Милиция помещалась в доме главного лесничего уезда. Она туда переехала из совершенно разорённого ею дома некоего Марголина, который, по словам Крупецкого, был выслан в концентрационный лагерь в Москву.
Некоторым лицам удалось защититься: городовой врач отдал часть своего дома под госконтроль, прокурор под библиотеку, две одинокие барышни уступили несколько комнат детскому саду и т.д.

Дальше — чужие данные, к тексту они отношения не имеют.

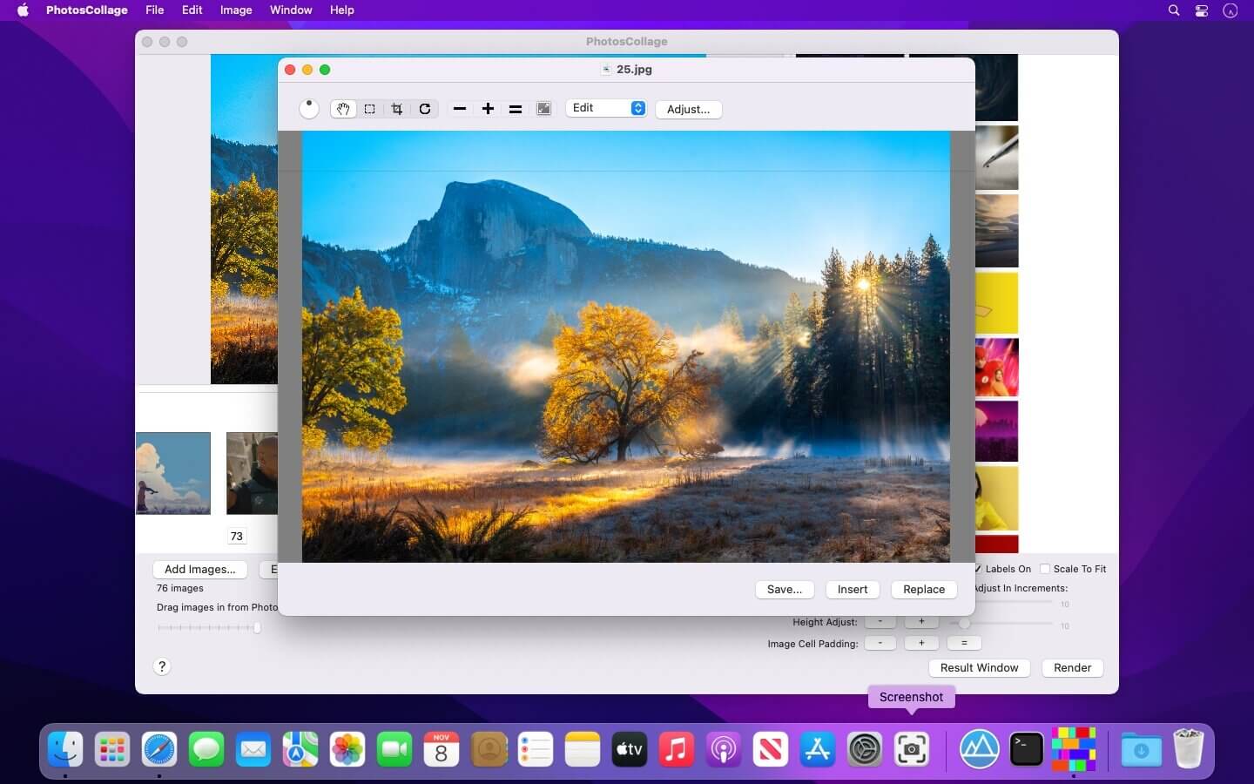The width and height of the screenshot is (1254, 784).
Task: Increase Image Cell Padding with plus
Action: 921,643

И. работала в хозяйственном отделе несуществующего учреждения. Вся деятельность служащих сводилась к тому, чтобы выдавать друг другу пайки, фураж и записывать это. За исключением И. и еще двух барышень, все служащие были коммунистами. Они были из рабочих и крестьян. Все почти были христиане. К единственным двум евреям относились пренебрежительно. Однажды в это учреждение попала польская прокламация, призывавшая русских сбросить с себя ярмо большевизма, наложенное на них евреями. Воззвание это рассмешило их. Трудно сказать был ли искренен их коммунизм. Один из них имел хутор на юге, другой лично знал вел. кн. Елизавету Феодоровну, бывая у монахини того монастыря, где она жила. Он всегда отзывался о ней с уважением.